Port-au-Prince, le 13 octobre 1999





COMMUNIQUE DE PRESSE



La Mission Civile Internationale en Haïti déplore l'annulation, le lundi 11 octobre dernier, pour la sixième fois consécutive depuis le mois de décembre 1998, de la session d'assises criminelles du Tribunal de Port-au-Prince.

La MICIVIH rappelle que la dernière session à s'être régulièrement tenue date de juillet 1998, soit il y a plus de quatorze mois, alors même que le Code d'Instruction Criminelle fait obligation aux juridictions haïtiennes d'organiser au minimum deux sessions par an d'assises criminelles avec assistance du jury.

S'ils sont un exemple manifeste des graves dysfonctionnements que connaît la justice criminelle en Haïti, les motifs successifs d'annulation invoqués- défaut d'envoi des listes de jurés par les juges de paix, défaut d'enveloppe budgétaire, contestation par le Parquet de la liste des accusés appelés à comparaître, absence des jurés à l'audience- ne peuvent en aucune façon constituer une excuse.

Sur les dix-huit accusés qui auraient dû normalement comparaître lors de cette session, cinq étaient détenus depuis 1995, huit depuis 1996 et cinq autres depuis 1997. En définitive, seuls deux de ces accusés ont été jugés, les autres étant renvoyés, une fois encore, à une session ultérieure et maintenus en détention.

Une telle situation bafoue gravement le droit de ces justiciables à être jugés dans un délai raisonnable ou remis en liberté dans l'attente de leur jugement, conformément aux dispositions des traités internationaux relatifs aux droits de l'homme ratifiés par Haïti. En effet, il n'est pas tolérable, en la circonstance, que des individus présumés innocents puissent ainsi attendre plusieurs années en prison que la justice se décide à examiner leur cas.

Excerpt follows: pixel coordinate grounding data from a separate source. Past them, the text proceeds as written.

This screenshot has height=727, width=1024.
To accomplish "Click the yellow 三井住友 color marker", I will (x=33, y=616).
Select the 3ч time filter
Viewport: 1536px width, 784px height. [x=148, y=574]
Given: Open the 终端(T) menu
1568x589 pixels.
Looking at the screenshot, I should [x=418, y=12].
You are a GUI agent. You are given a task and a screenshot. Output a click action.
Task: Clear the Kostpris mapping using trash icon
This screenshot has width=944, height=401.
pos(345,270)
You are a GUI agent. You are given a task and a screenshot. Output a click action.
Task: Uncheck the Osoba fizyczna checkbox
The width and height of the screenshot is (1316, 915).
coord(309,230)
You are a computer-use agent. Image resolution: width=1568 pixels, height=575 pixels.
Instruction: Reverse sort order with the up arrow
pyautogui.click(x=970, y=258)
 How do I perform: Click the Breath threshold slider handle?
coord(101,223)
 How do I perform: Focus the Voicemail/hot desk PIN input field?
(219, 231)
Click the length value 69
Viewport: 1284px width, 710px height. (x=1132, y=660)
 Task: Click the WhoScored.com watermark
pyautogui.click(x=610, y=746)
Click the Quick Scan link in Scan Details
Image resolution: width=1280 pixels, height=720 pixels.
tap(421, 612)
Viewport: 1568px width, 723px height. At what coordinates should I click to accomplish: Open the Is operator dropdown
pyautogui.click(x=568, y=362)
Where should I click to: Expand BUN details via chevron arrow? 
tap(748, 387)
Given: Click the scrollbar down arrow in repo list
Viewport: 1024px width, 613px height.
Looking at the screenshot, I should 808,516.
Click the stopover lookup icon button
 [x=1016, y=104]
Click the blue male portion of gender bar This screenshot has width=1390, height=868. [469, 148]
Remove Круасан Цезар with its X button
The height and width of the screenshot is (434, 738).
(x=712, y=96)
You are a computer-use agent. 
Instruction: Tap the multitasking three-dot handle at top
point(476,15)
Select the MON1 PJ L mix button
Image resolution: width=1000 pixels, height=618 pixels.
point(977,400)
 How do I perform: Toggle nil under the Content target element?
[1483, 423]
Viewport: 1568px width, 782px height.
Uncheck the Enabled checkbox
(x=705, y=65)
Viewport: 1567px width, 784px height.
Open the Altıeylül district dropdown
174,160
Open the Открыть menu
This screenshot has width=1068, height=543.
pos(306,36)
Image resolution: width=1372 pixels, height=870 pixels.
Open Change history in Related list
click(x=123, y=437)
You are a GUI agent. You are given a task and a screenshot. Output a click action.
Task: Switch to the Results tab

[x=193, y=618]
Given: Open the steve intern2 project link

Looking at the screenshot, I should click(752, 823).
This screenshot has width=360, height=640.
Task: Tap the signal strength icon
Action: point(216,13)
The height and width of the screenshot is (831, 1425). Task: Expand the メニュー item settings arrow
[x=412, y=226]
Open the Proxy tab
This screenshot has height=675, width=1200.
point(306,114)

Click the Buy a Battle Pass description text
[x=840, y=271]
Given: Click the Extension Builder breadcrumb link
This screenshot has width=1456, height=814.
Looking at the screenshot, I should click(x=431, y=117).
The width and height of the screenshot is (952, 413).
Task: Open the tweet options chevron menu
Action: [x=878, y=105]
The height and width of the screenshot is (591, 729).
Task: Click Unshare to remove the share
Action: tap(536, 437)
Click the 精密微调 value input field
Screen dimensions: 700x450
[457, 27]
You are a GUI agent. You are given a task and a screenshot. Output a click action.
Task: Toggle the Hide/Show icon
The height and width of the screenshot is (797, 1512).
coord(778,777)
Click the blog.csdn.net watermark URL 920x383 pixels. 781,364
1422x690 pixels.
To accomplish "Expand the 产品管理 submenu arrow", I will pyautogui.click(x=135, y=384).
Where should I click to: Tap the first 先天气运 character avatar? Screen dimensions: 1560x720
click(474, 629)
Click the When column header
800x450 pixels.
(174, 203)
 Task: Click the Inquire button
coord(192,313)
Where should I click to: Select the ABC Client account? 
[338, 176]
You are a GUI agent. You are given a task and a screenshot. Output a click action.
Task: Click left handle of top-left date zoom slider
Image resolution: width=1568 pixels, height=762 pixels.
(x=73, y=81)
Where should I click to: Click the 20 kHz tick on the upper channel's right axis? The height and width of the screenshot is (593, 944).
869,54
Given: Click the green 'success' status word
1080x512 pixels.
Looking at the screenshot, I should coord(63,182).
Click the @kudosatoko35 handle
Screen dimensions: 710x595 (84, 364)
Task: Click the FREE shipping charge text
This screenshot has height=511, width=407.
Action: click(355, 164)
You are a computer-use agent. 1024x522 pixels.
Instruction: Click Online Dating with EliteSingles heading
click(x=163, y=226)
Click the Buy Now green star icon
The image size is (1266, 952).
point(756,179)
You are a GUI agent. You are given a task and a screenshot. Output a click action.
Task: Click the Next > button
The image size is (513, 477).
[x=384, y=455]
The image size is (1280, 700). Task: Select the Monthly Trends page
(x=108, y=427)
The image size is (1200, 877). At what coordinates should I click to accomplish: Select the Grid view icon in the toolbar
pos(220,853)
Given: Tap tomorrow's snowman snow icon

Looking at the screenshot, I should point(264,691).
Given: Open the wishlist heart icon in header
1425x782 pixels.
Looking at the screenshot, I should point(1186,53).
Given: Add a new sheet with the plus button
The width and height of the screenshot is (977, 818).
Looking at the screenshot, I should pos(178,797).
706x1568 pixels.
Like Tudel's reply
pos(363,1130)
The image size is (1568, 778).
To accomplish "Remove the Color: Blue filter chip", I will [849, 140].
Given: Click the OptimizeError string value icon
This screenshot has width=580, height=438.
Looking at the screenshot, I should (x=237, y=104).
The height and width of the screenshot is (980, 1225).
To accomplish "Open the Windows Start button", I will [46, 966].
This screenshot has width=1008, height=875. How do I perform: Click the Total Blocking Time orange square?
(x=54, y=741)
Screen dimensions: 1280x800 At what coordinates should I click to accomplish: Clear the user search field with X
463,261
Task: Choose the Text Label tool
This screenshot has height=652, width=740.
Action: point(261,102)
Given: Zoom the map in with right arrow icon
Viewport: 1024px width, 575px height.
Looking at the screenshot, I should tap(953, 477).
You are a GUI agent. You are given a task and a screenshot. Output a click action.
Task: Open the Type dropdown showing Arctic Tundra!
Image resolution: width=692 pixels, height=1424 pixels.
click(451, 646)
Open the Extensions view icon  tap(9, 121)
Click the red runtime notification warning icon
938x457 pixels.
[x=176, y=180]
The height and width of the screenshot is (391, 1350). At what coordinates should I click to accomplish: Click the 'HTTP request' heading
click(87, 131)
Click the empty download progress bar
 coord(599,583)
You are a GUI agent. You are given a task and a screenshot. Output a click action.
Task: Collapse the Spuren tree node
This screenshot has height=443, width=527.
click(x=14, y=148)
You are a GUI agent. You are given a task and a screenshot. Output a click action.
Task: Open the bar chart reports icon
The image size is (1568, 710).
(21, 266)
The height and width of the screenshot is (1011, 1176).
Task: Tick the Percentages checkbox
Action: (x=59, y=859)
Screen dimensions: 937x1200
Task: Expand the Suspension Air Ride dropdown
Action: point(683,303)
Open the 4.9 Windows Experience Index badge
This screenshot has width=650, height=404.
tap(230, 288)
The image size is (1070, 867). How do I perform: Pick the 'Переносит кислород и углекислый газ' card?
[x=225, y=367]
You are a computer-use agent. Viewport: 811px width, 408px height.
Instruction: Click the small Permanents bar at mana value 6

La MICIVIH ne méconnaît pas les efforts entrepris ces derniers mois par les autorités de la juridiction de Port-au-Prince pour tenter de remédier à cette situation, mais constate avec regret qu'ils n'ont pas produit l'effet escompté. Dans ce contexte, la Mission encourage vivement les autorités à accroître leurs efforts et à mettre en uvre les procédures nécessaires afin que, comme elles s'y sont engagées, la prochaine session puisse se tenir dans des conditions régulières avant la fin de l'année. Pour ce faire, il conviendrait de développer une étroite concertation entre le ministère de la Justice et les magistrats concernés.